Fernando Falcão dos Reis, oftalmologista

Há doenças em que ser médico é uma vantagem; sabemos exatamente aquilo que é e como vai correr, mas nesta penso que não é assim. Talvez não haja vantagem nenhuma em ser médico ou enfermeiro numa altura destas… Um não profissional tem uma reação melhor do que um profissional, que está mais consciente do potencial de gravidade da doença. Eu próprio senti isso, por um lado tinha uma boa parte de informação científica sobre a doença, mas por outro sentia-me um pouco derrotado em termos psicológicos pela possibilidade de um desfecho mau ou fatal.

Sobre a questão da imunidade ainda não se sabe grande coisa, mas o hospital está a fazer um estudo-piloto e pediu-me para ir lá tirar sangue. Em primeiro lugar é necessário testar os parâmetros médicos e laboratoriais que avaliam se a pessoa tem ou não tem imunidade. Se for o caso, a ideia é tentar usar o componente líquido do sangue, o plasma, como possível tratamento para doentes que tenham a doença em forma grave. Isto ainda está numa fase um bocado incipiente mas fico contente por ter participado no estudo, espero que permita de alguma maneira ser útil para as tais formas graves da doença.

Para já, tudo o que quero é ser negativo para poder regressar imediatamente ao hospital.
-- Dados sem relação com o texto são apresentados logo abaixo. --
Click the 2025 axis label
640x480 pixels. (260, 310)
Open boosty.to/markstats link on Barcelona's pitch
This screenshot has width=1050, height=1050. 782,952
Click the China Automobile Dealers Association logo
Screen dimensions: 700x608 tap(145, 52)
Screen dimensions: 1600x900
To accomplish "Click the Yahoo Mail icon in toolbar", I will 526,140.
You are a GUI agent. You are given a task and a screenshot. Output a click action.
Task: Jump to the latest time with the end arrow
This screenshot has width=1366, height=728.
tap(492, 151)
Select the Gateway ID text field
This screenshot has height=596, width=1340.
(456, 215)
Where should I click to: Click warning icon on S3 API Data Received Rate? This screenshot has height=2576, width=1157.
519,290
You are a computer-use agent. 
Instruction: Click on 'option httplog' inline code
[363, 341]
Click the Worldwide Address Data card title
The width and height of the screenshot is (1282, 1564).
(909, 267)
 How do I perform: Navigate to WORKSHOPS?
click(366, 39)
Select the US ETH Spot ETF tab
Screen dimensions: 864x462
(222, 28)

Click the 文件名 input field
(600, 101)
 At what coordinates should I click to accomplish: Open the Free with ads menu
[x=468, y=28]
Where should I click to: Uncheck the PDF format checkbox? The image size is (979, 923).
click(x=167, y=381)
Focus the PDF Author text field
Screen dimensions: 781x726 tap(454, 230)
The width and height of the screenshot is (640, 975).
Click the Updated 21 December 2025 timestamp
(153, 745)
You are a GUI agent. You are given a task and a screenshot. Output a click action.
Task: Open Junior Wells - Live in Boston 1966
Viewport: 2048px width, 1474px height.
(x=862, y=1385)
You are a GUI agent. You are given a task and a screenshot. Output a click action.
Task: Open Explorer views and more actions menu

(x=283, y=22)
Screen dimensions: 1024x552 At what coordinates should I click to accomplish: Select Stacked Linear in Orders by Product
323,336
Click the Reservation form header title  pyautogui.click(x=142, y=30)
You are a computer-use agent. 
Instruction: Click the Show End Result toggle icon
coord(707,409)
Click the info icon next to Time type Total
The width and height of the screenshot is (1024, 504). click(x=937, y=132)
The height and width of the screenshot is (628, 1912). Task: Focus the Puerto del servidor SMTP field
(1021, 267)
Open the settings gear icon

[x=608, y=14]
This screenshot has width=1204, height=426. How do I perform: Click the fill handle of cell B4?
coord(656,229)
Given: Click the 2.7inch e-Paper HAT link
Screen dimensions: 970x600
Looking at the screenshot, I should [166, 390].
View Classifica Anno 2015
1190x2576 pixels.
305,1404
Estou lá desde sempre, foi lá que fiz a faculdade, o chamado internato e o internato complementar de oftalmologia, e desde então que sou especialista do Hospital de São João, tenho muita vontade de regressar ao trabalho.

No meu serviço, até agora, não houve mais ninguém infetado; os que tiveram mais contacto com o primeiro caso estiveram de quarentena, e alguns colegas, com mais de 60 anos, têm estado mais afastados. Mas o serviço tem muitos médicos e os que lá estão têm assegurado o serviço de urgência e as cirurgias urgentes.

Tem havido algumas consultas presenciais mas grande parte das consultas que estavam agendadas têm sido feitas por telemedicina, portanto o serviço nunca parou e tem funcionado bem, para as condições atuais. Estamos agora a pensar em como podemos regressar a uma atividade o mais normal possível.”